The corrosion inhibition effect of extracts obtained from Morinda citrifolia (Noni) leaves extract was studied on reinforced concrete samples immersed in a 3 wt.% NaCl solution for 90 days. The inhibitory effect was mainly attributed to the –OH groups in the aromatic rings of flavonoids and ascorbic acid, which interacted both physically and chemically with the metal surface, forming a protective layer and increasing the Cl⁻ penetration resistance. An inhibition effect was found for an extract content larger than 0.17% vs. cement weight, for which IE% = 58%. In spite of a good IE%, the corrosion rate was quite high, presenting an optimized value around 0.1 mm·year⁻¹, making the inhibitor unsuitable for practical applications. Such a high value may be related to the aggressiveness of the seawater-simulating solution used for the corrosion testing of carbon steel and to the mild effectiveness of the inhibitor used [28].

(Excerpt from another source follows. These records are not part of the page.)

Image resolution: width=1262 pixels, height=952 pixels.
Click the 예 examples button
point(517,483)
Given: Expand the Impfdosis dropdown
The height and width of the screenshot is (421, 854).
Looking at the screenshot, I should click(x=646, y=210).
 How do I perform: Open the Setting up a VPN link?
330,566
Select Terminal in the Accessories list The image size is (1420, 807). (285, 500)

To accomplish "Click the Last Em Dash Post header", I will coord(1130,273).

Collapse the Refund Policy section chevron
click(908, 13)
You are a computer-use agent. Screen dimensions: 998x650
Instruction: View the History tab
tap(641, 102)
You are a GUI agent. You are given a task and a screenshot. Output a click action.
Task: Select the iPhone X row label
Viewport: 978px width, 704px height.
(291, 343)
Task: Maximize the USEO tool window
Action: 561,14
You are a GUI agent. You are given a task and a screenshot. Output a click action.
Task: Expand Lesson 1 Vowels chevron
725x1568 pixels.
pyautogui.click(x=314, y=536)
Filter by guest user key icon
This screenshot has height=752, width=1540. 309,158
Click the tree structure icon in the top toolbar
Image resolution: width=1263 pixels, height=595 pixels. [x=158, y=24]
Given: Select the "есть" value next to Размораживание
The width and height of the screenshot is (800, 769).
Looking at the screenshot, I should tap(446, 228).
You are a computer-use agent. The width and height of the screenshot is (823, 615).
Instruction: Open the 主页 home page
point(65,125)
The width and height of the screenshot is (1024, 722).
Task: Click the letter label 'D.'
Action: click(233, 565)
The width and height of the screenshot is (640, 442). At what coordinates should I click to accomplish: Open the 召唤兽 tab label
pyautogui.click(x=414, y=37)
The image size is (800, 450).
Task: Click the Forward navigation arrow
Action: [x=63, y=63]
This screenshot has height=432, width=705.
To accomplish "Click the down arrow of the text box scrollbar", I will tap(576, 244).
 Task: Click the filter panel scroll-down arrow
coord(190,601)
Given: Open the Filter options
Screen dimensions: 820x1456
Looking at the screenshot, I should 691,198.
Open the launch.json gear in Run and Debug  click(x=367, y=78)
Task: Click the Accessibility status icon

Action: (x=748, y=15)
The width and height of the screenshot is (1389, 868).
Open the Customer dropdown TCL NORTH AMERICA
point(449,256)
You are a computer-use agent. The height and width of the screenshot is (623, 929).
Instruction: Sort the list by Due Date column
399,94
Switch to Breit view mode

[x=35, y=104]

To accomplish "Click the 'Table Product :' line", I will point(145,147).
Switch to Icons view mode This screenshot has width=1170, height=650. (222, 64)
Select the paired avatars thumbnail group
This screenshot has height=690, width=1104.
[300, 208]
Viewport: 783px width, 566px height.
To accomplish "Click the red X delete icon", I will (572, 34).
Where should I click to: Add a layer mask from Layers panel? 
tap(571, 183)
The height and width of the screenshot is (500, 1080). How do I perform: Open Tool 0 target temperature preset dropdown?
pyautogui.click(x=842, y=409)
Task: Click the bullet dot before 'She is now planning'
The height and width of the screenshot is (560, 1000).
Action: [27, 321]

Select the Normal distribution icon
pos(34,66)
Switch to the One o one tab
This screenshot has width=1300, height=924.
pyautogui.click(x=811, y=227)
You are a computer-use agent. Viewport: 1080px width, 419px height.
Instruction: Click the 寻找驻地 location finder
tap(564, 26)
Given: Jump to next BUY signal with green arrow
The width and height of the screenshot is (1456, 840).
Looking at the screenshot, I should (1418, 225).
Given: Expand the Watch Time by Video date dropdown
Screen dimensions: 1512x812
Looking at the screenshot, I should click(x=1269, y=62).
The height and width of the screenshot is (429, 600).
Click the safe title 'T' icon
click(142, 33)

Green corrosion inhibitors could be extracted even from bark of plants, as in the case of bark extract admixture from Rhizophora mangle L. extracted using methanol [57]. Different concentrations of the extract were tested as corrosion inhibitors for carbon steel rebars embedded in concrete immersed in a 3.5 wt.% solution of NaCl. The maximum efficiency of about 99% was obtained for an inhibitor concentration of 0.467% vs. cement weight. In this case, the reduction in corrosion rate is due not only to the inhibitory capability of the phytochemicals present in the extract, but also to the presence of ester groups that hydrolyze in the alkaline environment, forming hydrophobic salts that hinder water penetration into concrete.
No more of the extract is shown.